[Stated goal]
Copy all the rows below word for word.

[Input material]
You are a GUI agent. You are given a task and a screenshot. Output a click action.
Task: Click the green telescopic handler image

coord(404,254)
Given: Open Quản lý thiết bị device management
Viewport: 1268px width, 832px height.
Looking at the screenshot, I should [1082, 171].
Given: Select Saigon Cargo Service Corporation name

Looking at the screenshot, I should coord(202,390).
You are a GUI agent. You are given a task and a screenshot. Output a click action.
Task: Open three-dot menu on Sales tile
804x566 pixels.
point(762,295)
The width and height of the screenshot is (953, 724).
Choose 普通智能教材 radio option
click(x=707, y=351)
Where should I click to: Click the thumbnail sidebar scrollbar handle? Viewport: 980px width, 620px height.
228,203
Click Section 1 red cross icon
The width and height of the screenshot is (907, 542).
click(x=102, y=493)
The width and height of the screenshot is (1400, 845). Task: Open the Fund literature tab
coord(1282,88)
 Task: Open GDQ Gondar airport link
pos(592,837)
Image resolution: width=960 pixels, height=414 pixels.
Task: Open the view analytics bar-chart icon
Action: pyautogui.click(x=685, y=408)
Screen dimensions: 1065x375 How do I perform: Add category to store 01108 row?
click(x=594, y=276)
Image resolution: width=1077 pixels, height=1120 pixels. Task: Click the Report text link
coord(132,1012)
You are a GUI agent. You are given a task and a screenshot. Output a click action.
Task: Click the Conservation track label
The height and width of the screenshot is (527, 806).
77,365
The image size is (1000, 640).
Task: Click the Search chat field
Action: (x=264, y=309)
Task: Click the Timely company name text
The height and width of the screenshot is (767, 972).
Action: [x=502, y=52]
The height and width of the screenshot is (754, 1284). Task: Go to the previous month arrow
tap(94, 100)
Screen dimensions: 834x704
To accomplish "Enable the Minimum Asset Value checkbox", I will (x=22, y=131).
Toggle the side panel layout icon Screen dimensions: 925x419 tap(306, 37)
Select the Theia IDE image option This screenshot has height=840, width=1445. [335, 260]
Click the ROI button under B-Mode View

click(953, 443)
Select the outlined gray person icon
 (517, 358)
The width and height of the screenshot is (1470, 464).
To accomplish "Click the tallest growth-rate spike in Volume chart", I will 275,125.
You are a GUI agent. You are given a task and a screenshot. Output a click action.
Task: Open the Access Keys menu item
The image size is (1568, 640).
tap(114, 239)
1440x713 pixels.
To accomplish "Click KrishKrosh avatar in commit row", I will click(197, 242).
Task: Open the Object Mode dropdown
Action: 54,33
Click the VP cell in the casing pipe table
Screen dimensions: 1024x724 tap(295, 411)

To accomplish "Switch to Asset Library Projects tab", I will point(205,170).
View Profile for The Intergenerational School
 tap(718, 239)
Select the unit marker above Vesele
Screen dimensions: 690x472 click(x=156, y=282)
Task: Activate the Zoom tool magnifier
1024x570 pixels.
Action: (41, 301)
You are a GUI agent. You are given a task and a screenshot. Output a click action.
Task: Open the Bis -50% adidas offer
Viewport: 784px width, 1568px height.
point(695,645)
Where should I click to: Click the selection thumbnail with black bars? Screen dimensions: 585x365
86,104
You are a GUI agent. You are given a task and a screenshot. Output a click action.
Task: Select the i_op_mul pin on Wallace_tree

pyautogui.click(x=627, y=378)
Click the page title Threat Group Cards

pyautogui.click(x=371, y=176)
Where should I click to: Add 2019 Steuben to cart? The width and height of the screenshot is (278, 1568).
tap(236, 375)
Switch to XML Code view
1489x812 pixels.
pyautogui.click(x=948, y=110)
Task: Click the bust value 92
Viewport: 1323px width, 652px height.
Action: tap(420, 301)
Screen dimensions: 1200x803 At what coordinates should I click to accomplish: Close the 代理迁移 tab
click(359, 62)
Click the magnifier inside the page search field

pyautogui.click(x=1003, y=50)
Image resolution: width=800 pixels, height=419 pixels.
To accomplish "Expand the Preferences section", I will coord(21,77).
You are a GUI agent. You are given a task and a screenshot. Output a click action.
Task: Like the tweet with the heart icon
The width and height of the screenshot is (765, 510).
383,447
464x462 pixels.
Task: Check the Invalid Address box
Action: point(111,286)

[Solution]
You are a GUI agent. You are given a task and a screenshot. Output a click action.
Task: Click the green telescopic handler image

coord(404,254)
Given: Open Quản lý thiết bị device management
Viewport: 1268px width, 832px height.
Looking at the screenshot, I should [1082, 171].
Given: Select Saigon Cargo Service Corporation name

Looking at the screenshot, I should coord(202,390).
You are a GUI agent. You are given a task and a screenshot. Output a click action.
Task: Open three-dot menu on Sales tile
804x566 pixels.
point(762,295)
The width and height of the screenshot is (953, 724).
Choose 普通智能教材 radio option
click(x=707, y=351)
Where should I click to: Click the thumbnail sidebar scrollbar handle? Viewport: 980px width, 620px height.
228,203
Click Section 1 red cross icon
The width and height of the screenshot is (907, 542).
click(x=102, y=493)
The width and height of the screenshot is (1400, 845). Task: Open the Fund literature tab
coord(1282,88)
 Task: Open GDQ Gondar airport link
pos(592,837)
Image resolution: width=960 pixels, height=414 pixels.
Task: Open the view analytics bar-chart icon
Action: pyautogui.click(x=685, y=408)
Screen dimensions: 1065x375 How do I perform: Add category to store 01108 row?
click(x=594, y=276)
Image resolution: width=1077 pixels, height=1120 pixels. Task: Click the Report text link
coord(132,1012)
You are a GUI agent. You are given a task and a screenshot. Output a click action.
Task: Click the Conservation track label
The height and width of the screenshot is (527, 806).
77,365
The image size is (1000, 640).
Task: Click the Search chat field
Action: (x=264, y=309)
Task: Click the Timely company name text
The height and width of the screenshot is (767, 972).
Action: [x=502, y=52]
The height and width of the screenshot is (754, 1284). Task: Go to the previous month arrow
tap(94, 100)
Screen dimensions: 834x704
To accomplish "Enable the Minimum Asset Value checkbox", I will (x=22, y=131).
Toggle the side panel layout icon Screen dimensions: 925x419 tap(306, 37)
Select the Theia IDE image option This screenshot has height=840, width=1445. [335, 260]
Click the ROI button under B-Mode View

click(953, 443)
Select the outlined gray person icon
 (517, 358)
The width and height of the screenshot is (1470, 464).
To accomplish "Click the tallest growth-rate spike in Volume chart", I will 275,125.
You are a GUI agent. You are given a task and a screenshot. Output a click action.
Task: Open the Access Keys menu item
The image size is (1568, 640).
tap(114, 239)
1440x713 pixels.
To accomplish "Click KrishKrosh avatar in commit row", I will click(197, 242).
Task: Open the Object Mode dropdown
Action: 54,33
Click the VP cell in the casing pipe table
Screen dimensions: 1024x724 tap(295, 411)

To accomplish "Switch to Asset Library Projects tab", I will point(205,170).
View Profile for The Intergenerational School
 tap(718, 239)
Select the unit marker above Vesele
Screen dimensions: 690x472 click(x=156, y=282)
Task: Activate the Zoom tool magnifier
1024x570 pixels.
Action: (41, 301)
You are a GUI agent. You are given a task and a screenshot. Output a click action.
Task: Open the Bis -50% adidas offer
Viewport: 784px width, 1568px height.
point(695,645)
Where should I click to: Click the selection thumbnail with black bars? Screen dimensions: 585x365
86,104
You are a GUI agent. You are given a task and a screenshot. Output a click action.
Task: Select the i_op_mul pin on Wallace_tree

pyautogui.click(x=627, y=378)
Click the page title Threat Group Cards

pyautogui.click(x=371, y=176)
Where should I click to: Add 2019 Steuben to cart? The width and height of the screenshot is (278, 1568).
tap(236, 375)
Switch to XML Code view
1489x812 pixels.
pyautogui.click(x=948, y=110)
Task: Click the bust value 92
Viewport: 1323px width, 652px height.
Action: tap(420, 301)
Screen dimensions: 1200x803 At what coordinates should I click to accomplish: Close the 代理迁移 tab
click(359, 62)
Click the magnifier inside the page search field

pyautogui.click(x=1003, y=50)
Image resolution: width=800 pixels, height=419 pixels.
To accomplish "Expand the Preferences section", I will coord(21,77).
You are a GUI agent. You are given a task and a screenshot. Output a click action.
Task: Like the tweet with the heart icon
The width and height of the screenshot is (765, 510).
383,447
464x462 pixels.
Task: Check the Invalid Address box
Action: point(111,286)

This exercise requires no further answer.